The turmeric industry will be built using a participatory value chain development approach, which leverages from the successes of the ginger value chain development process. Through value chain assessments conducted by JACRA and FAO, an industry business model that integrates the private sector will be developed to ensure that Jamaican turmeric can reap quantifiable benefits for the nation’s farmers, processors and exporters. This business model relies on the production of clean planting materials issued through certified nursery operations that have applied Good Agricultural Practices. Today’s training is the first and foundational step in this process that is crucial to the country’s ability to ensure the sustainable production of turmeric.

Big results

The turmeric pilot project is a 1-year 20-acre pilot that will involve turmeric nurseries, farmers, exporters and processors, significant public and private investment, training and research and development trials.
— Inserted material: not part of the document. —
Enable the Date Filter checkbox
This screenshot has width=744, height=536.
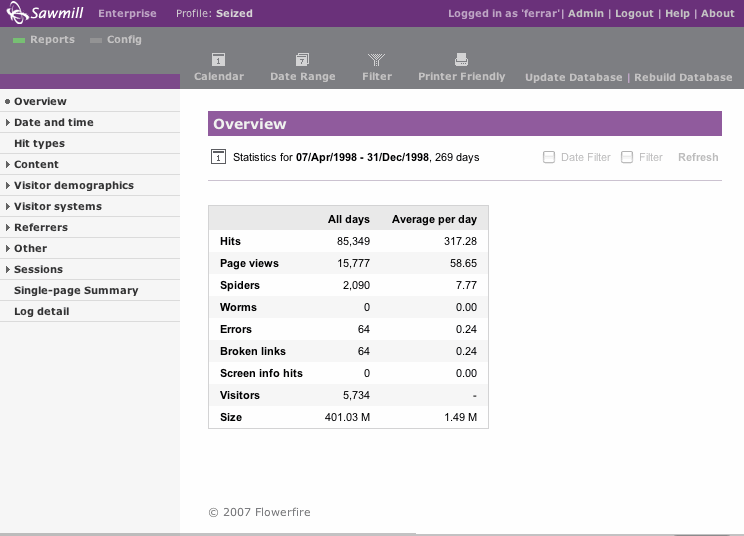tap(548, 157)
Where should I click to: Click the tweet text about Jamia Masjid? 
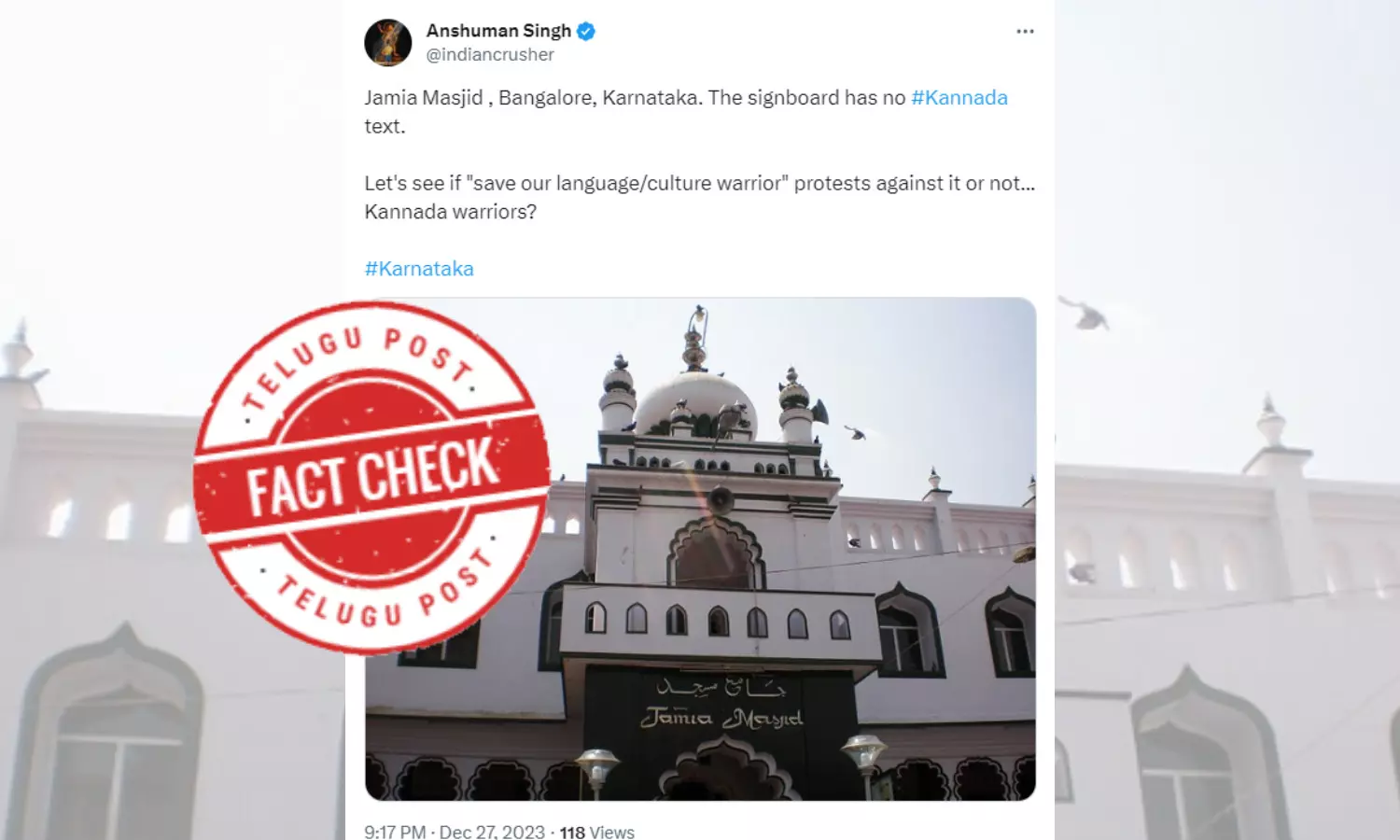(x=686, y=111)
By December 2021, the pilot is anticipated to result in a 25% increase in national turmeric production, the creation of approximately 34 jobs and the training of farmers in good agricultural practices and new technologies in order to increase yields by 100%. In addition, the cost of turmeric production is expected to decrease by approximately 33% allowing pilot farmers to earn up to JMD26 million from sales. Within the next five years, it is expected that the industry will grow and reach full potential on the global market and provide quality home-grown materials to the island’s sauces and seasoning manufacturers.

FAO Representative Crispim Moreira, noted that the “training in single bud technology is only a first step in maximizing the potential of the spices industry for Jamaica. By ensuring that this technology is carefully and strategically employed, the country will be able to deliver high quality planting material at an economical price to farmers and help in building and sustaining a robust turmeric industry for Jamaica.”